Rising Dragon 2012-04-25 16:02

I'm running a GTX GeForce 560 Ti, if that helps. It's using a pure HDMI cable, but a DVI-to-HDMI adapter so it'll plug into the card. I can get sound through it, so long as I don't have a computer speaker plugged in.

synaesthetic 2012-04-25 17:23

The card should have an HDMI port directly on it, which will carry both bitstreaming audio as well as the video signal.

Rising Dragon 2012-04-25 18:46

Yeah, I noticed it does... but it's partially blocked off by my case, so I can't use it.

synaesthetic 2012-04-26 00:07

Er, how is it blocked off by your case?

SaintessHeart 2012-04-26 07:30

Quote:

Originally Posted by synaesthetic (Post 4129559)
Er, how is it blocked off by your case?

Lemme guess. The port is situated at the side that the casing gets in the way of the cable.

synaesthetic 2012-04-26 08:13

Almost all GPU are double-width cards these days. Nothing should be blocking the card slots on the back of the case unless you've done some questionable modifications.

Rising Dragon 2012-04-26 11:27

Quote:

Originally Posted by SaintessHeart (Post 4130055)
Lemme guess. The port is situated at the side that the casing gets in the way of the cable.

Pretty much, yeah. I'd take a picture of my own machine but I have no camera at the moment. Next best thing.

This is the case I'm using: http://www.newegg.com/Product/Produc...82E16811146025

This is what the back end looks like:



The HDMI port is on the far right of the expansion slots, halfway out from under that black release tab.

Dhomochevsky 2012-04-29 18:00

The HDMI output and your (onboard?) sound chip are different sound devices.

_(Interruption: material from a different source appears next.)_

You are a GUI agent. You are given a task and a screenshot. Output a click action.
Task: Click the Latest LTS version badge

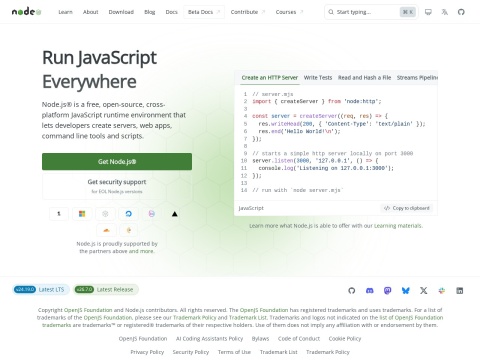tap(40, 289)

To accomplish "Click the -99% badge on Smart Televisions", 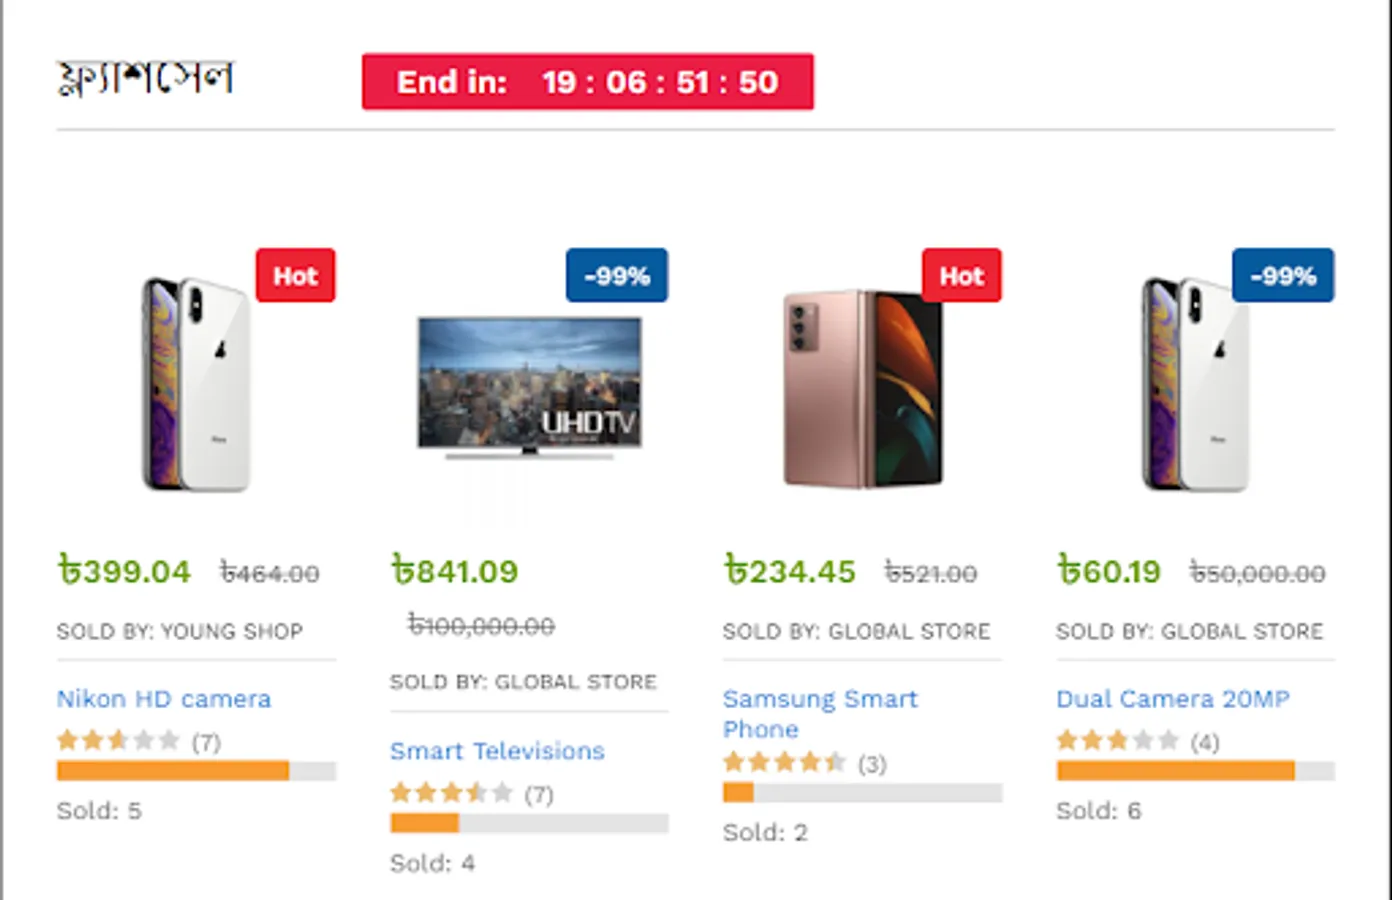I will point(616,276).
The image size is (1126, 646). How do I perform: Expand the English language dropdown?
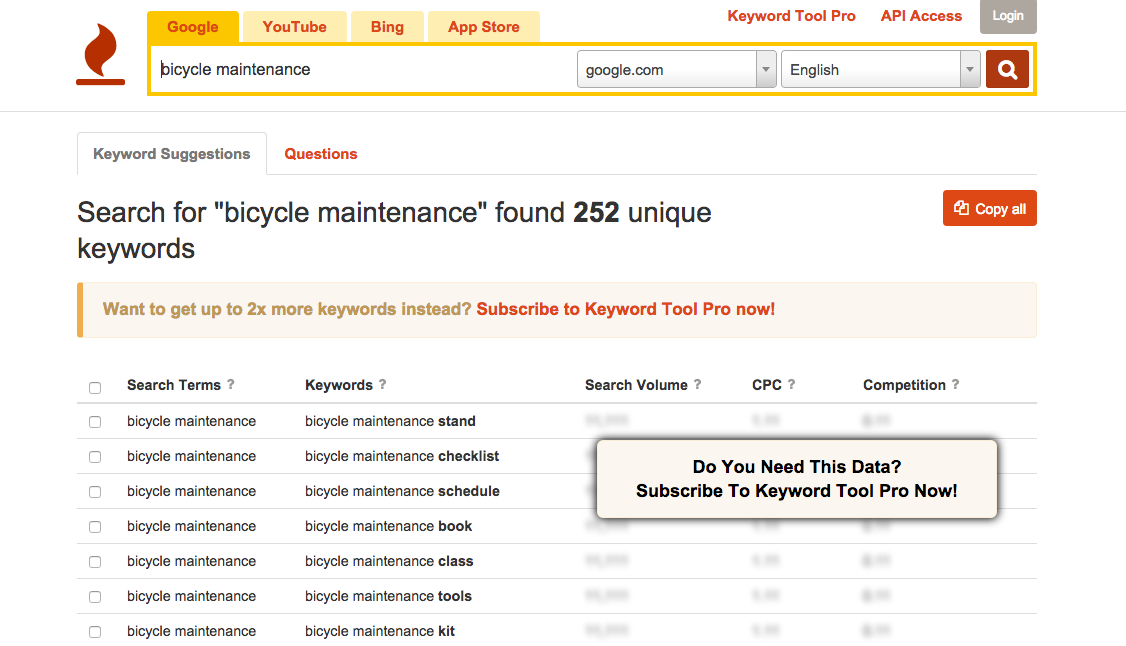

Any given software usually only serves one output device at a time.
You would have to switch between the two, either in the software itself, or by changing the default playback device in windows mixer.

HDMI audio should appear under your graphic card's name as an output device there. Even cards that don't support things like AC-3 or AAC will be able to route audio through HDMI, which will make them show up as an audio device.
This is a normal HDMI spec and won't usually be mentioned in the cards description, other than saying it has a HDMI connector type. At least for my Ion2 based HTPC, I have to turn off AC3 in the serving software in order to get sound over HDMI.